Verankering van lhbtq mensenrechten in de Grondwet is al een feit in landen als Zweden, Portugal, Malta, Mexico en Zuid-Afrika. In ons land zijn lhbtq rechten nog niet Grondwettelijk verankerd, terwijl Nederland in 2001 bijvoorbeeld wel als eerste land ter wereld het huwelijk openstelde voor paren van gelijk geslacht. Het gebrek aan een Grondwettelijk lhbtq discriminatieverbod is één van de redenen dat Nederland tegenwoordig op de dertiende plaats in Europa bungelt van landen waar lhbtq mensenrechten goed geregeld zijn.

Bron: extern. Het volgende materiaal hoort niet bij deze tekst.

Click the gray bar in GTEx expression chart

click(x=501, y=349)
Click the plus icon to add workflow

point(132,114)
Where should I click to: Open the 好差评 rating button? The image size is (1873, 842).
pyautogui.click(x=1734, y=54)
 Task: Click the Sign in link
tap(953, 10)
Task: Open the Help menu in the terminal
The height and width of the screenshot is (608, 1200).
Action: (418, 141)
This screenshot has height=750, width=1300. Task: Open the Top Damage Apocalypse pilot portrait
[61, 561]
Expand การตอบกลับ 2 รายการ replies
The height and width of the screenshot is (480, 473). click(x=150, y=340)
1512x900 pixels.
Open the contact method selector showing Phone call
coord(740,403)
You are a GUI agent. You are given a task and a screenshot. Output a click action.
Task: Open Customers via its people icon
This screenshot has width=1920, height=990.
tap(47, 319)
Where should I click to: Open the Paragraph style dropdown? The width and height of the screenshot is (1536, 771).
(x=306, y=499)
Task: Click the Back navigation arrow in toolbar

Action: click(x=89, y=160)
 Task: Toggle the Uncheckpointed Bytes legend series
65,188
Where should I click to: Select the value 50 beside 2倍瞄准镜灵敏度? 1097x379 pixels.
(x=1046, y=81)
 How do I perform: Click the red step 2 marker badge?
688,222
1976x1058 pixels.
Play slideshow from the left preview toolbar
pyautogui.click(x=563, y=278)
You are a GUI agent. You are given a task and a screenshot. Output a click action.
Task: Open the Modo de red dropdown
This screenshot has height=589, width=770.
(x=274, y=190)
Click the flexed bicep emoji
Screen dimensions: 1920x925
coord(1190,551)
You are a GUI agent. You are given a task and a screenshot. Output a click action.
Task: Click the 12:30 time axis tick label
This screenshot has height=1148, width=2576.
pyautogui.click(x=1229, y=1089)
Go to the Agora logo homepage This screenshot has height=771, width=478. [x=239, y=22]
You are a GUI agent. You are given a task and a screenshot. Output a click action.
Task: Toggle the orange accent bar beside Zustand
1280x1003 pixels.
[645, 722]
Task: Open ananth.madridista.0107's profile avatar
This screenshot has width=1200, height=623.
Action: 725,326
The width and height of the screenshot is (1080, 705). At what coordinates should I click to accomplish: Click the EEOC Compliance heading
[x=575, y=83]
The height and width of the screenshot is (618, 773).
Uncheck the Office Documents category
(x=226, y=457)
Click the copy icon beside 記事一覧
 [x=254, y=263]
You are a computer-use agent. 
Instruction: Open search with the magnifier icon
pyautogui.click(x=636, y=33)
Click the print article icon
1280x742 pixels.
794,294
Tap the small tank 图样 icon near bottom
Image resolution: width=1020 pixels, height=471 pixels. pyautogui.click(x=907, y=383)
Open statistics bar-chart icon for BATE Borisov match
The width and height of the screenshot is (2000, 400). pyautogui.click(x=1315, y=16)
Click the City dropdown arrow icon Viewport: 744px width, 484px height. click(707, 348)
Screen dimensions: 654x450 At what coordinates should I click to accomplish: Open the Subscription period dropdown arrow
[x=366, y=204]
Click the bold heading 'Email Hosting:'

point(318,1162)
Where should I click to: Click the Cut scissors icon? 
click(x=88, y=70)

Een Grondwetswijziging moet twee keer door Tweede Kamer en Senaat worden aangenomen, de tweede keer met een twee derde meerderheid. De behandeling in de Senaat van dinsdag was de laatste stap in dit lange proces.
Het voorstel van D66, GroenLinks en PvdA voegt de termen ‘seksuele gerichtheid’ en ‘handicap’ toe aan artikel 1 van de Grondwet. In artikel 1 worden godsdienst, levensovertuiging, politieke gezindheid ras en geslacht al expliciet genoemd als verboden discriminatiegrond. De toevoeging van ‘handicap’ is een fel-gekoesterde wens van Iederin, de organisatie voor mensen met een beperking of chronische ziekte. Een wens die het COC uiteraard van harte steunt.
Genderidentiteit en geslachtskenmerken
Op aandringen van het COC bevestigden de regering en de indieners tijdens de behandeling van dit wetsvoorstel vele malen dat het verbod op discriminatie wegens ‘geslacht’ – dat al in de Grondwet is vastgelegd - mensen ook Grondwettelijk beschermt tegen discriminatie op grond van genderidentiteit, genderexpressie en geslachtskenmerken.
Het wetsvoorstel dat de Kamer nu heeft aangenomen, werd oorspronkelijk ingediend door Boris van der Ham, Naïma Azough en Anja Timmer en eerder verdedigd door Vera Bergkamp, Nevin Özütok en Kirsten van den Hul. Het COC is alle indieners en hun medewerkers bijzonder dankbaar voor het vele werk dat ze in dit voorstel hebben gestoken.
Bron: COC Nederland
Winq gebruikt doorgaans de afkorting 'lhbtq', COC Nederland gebruikt de afkorting 'lhbti+'. In het citaat van voorzitter Astrid Oosenbrug hebben we daarom de afkorting 'lhbti+' laten staan.